Blake was staring at her, not speaking. He nodded. Miss Jessica Sue stood up and ruffled his hair. Very softly she said, “Stay with us if you can, dear. But if you must leave, God bless you.”

Long into the night Blake lay awake trying to understand. He could hear the sisters’ voices in the living room and finally he went to his door and listened. Miss Annabelle was talking.

“I’m sure he was following us again. I really don’t think we should let Blake out at all for the next week. This is the third time.

Blake crept back to bed and stared at the ceiling until the lights in the house were out and the sisters were quiet. Then he wrote a very brief good-by letter, and he took his suitcase and left the house. It was July, and he was nine years old…
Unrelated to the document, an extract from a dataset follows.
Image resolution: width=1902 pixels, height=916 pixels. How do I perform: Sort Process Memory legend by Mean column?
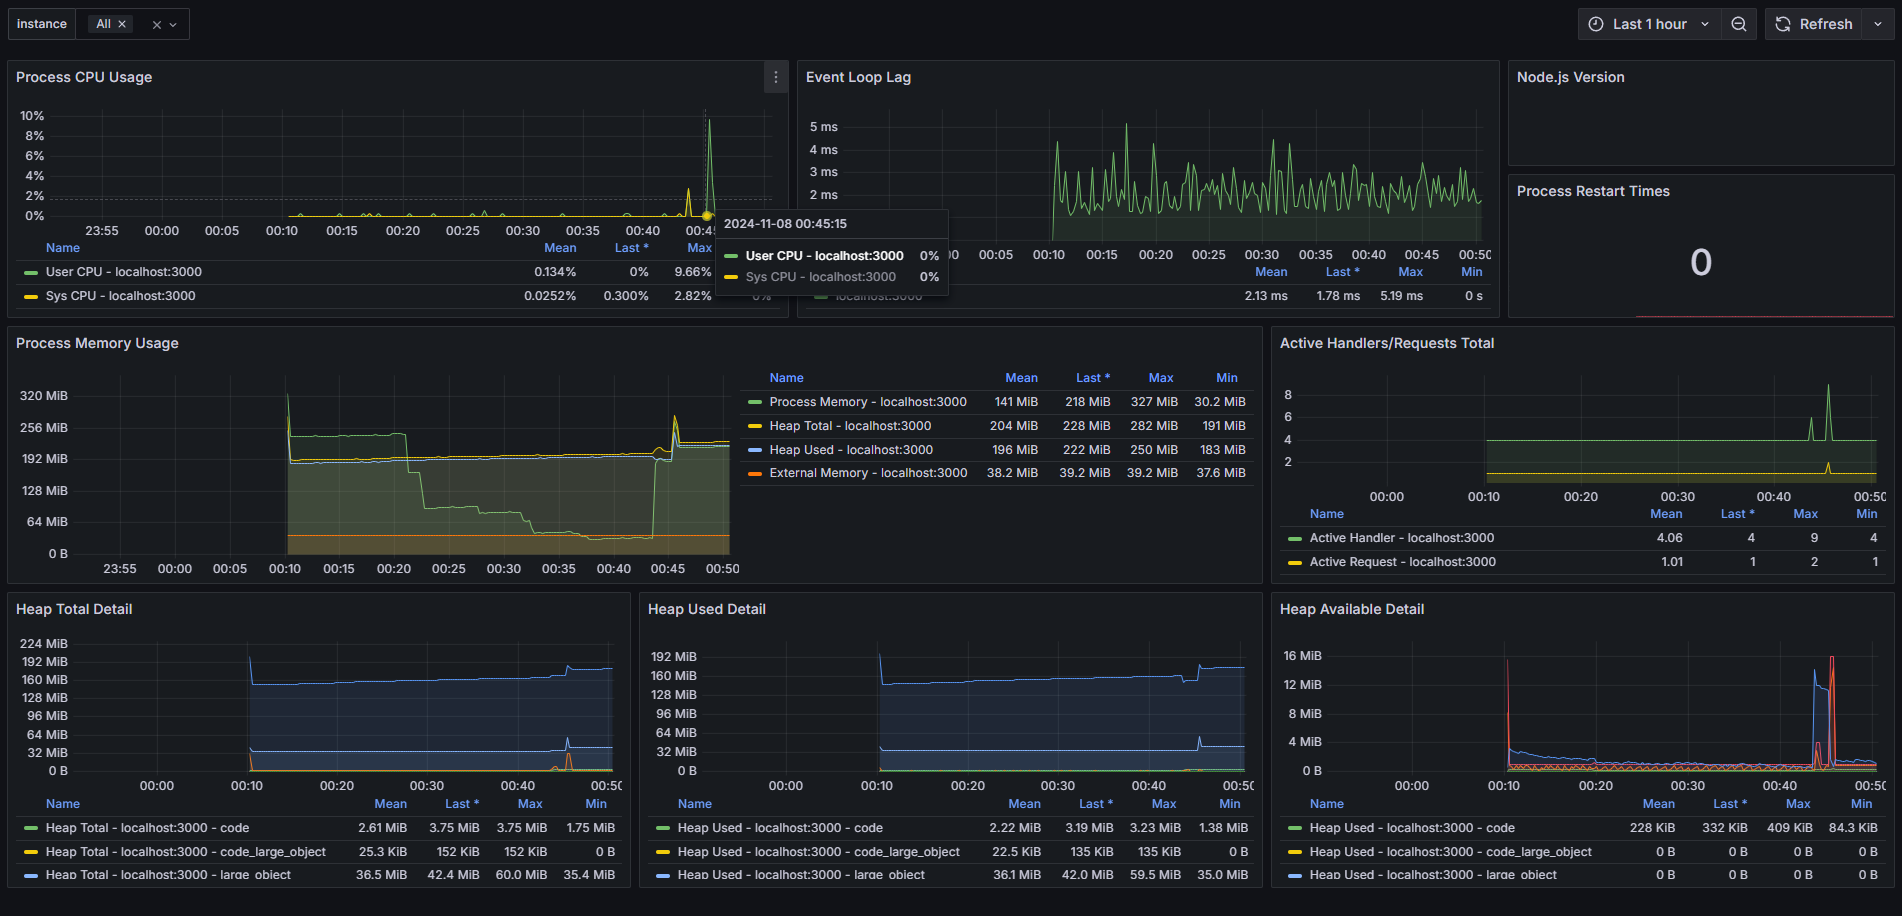coord(1021,378)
Blake pedaled north, keeping to back roads again, and by the time the sun was up, he was miles from the Laidley sisters’ house. Two days later the sisters had a visitor, a gray-haired man with a briefcase and an official air about him. He demanded the boy they were harboring and was met with blank stares and an offer of tea. He returned with a search warrant, found no trace of a child in the house. He called the report in to Billy Warren Smith.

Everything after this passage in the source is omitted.